■ WORK REQUEST
Locate the line that contains "Pick 26JAN tick on the temperature chart" in the entries below, then repeat it and every following line through the line that contains "You are a computer-use agent. Screen", exactly, and no others.

■ INPUT FOR THIS TASK
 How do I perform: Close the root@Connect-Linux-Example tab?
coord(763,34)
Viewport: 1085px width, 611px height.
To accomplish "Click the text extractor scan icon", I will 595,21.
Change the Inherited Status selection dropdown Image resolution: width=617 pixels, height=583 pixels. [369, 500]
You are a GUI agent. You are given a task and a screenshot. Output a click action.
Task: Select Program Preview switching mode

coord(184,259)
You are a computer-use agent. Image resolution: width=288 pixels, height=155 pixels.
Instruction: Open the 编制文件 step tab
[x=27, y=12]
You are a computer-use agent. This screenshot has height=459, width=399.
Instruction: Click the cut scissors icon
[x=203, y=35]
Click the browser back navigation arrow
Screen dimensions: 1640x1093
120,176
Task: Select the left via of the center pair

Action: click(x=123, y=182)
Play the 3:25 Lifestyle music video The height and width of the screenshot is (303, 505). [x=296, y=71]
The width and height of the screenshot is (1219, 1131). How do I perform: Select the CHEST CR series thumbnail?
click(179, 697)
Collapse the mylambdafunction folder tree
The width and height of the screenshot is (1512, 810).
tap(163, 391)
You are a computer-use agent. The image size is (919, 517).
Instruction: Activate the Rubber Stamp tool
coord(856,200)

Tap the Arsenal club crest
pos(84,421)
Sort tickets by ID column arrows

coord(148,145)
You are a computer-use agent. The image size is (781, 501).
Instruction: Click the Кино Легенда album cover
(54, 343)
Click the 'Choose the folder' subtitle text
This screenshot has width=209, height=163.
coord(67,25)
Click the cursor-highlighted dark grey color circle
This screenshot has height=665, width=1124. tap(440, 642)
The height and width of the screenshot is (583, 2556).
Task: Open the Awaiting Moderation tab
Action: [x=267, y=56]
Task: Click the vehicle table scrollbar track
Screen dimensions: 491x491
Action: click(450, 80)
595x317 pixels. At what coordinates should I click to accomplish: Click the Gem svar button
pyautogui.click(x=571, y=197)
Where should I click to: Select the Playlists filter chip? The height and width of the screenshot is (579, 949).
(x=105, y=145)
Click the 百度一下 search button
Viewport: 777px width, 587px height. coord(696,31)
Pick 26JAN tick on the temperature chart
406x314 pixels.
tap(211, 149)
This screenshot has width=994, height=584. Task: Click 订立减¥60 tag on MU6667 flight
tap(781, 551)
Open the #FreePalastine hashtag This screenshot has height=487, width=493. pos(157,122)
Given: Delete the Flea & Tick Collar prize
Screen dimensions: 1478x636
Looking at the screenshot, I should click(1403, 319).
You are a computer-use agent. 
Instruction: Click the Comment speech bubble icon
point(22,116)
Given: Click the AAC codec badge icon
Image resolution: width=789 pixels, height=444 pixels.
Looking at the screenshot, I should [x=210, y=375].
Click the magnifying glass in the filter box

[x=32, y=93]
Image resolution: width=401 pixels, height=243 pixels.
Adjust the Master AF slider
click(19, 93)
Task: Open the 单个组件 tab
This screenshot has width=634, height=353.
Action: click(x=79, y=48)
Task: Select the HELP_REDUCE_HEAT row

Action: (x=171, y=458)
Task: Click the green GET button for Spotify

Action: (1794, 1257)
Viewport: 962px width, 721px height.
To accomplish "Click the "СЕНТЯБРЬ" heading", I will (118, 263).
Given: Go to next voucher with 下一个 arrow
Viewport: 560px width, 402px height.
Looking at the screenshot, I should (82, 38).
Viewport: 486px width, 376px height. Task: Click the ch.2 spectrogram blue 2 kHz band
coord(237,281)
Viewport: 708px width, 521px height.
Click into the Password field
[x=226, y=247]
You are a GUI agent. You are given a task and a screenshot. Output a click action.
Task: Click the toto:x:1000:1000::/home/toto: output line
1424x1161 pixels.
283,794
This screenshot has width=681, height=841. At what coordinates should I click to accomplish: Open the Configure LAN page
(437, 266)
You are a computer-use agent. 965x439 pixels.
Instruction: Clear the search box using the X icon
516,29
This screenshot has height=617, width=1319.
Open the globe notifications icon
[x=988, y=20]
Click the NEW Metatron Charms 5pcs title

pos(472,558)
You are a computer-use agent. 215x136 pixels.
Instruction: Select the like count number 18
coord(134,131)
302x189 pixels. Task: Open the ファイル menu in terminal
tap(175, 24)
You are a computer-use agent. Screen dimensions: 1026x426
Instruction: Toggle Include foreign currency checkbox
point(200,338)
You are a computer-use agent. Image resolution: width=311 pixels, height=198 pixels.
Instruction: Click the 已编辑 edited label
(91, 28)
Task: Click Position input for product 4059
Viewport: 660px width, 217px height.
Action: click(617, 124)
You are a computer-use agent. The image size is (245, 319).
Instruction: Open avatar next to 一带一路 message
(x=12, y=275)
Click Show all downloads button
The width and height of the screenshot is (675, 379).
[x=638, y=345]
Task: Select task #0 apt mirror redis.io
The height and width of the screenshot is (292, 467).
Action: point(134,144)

■ RESULT OF THIS TASK
Pick 26JAN tick on the temperature chart
406x314 pixels.
tap(211, 149)
This screenshot has width=994, height=584. Task: Click 订立减¥60 tag on MU6667 flight
tap(781, 551)
Open the #FreePalastine hashtag This screenshot has height=487, width=493. pos(157,122)
Given: Delete the Flea & Tick Collar prize
Screen dimensions: 1478x636
Looking at the screenshot, I should click(1403, 319).
You are a computer-use agent. 
Instruction: Click the Comment speech bubble icon
point(22,116)
Given: Click the AAC codec badge icon
Image resolution: width=789 pixels, height=444 pixels.
Looking at the screenshot, I should [x=210, y=375].
Click the magnifying glass in the filter box

[x=32, y=93]
Image resolution: width=401 pixels, height=243 pixels.
Adjust the Master AF slider
click(19, 93)
Task: Open the 单个组件 tab
This screenshot has width=634, height=353.
Action: click(x=79, y=48)
Task: Select the HELP_REDUCE_HEAT row

Action: (x=171, y=458)
Task: Click the green GET button for Spotify

Action: (1794, 1257)
Viewport: 962px width, 721px height.
To accomplish "Click the "СЕНТЯБРЬ" heading", I will (118, 263).
Given: Go to next voucher with 下一个 arrow
Viewport: 560px width, 402px height.
Looking at the screenshot, I should (82, 38).
Viewport: 486px width, 376px height. Task: Click the ch.2 spectrogram blue 2 kHz band
coord(237,281)
Viewport: 708px width, 521px height.
Click into the Password field
[x=226, y=247]
You are a GUI agent. You are given a task and a screenshot. Output a click action.
Task: Click the toto:x:1000:1000::/home/toto: output line
1424x1161 pixels.
283,794
This screenshot has width=681, height=841. At what coordinates should I click to accomplish: Open the Configure LAN page
(437, 266)
You are a computer-use agent. 965x439 pixels.
Instruction: Clear the search box using the X icon
516,29
This screenshot has height=617, width=1319.
Open the globe notifications icon
[x=988, y=20]
Click the NEW Metatron Charms 5pcs title

pos(472,558)
You are a computer-use agent. 215x136 pixels.
Instruction: Select the like count number 18
coord(134,131)
302x189 pixels. Task: Open the ファイル menu in terminal
tap(175, 24)
You are a computer-use agent. Screen dimensions: 1026x426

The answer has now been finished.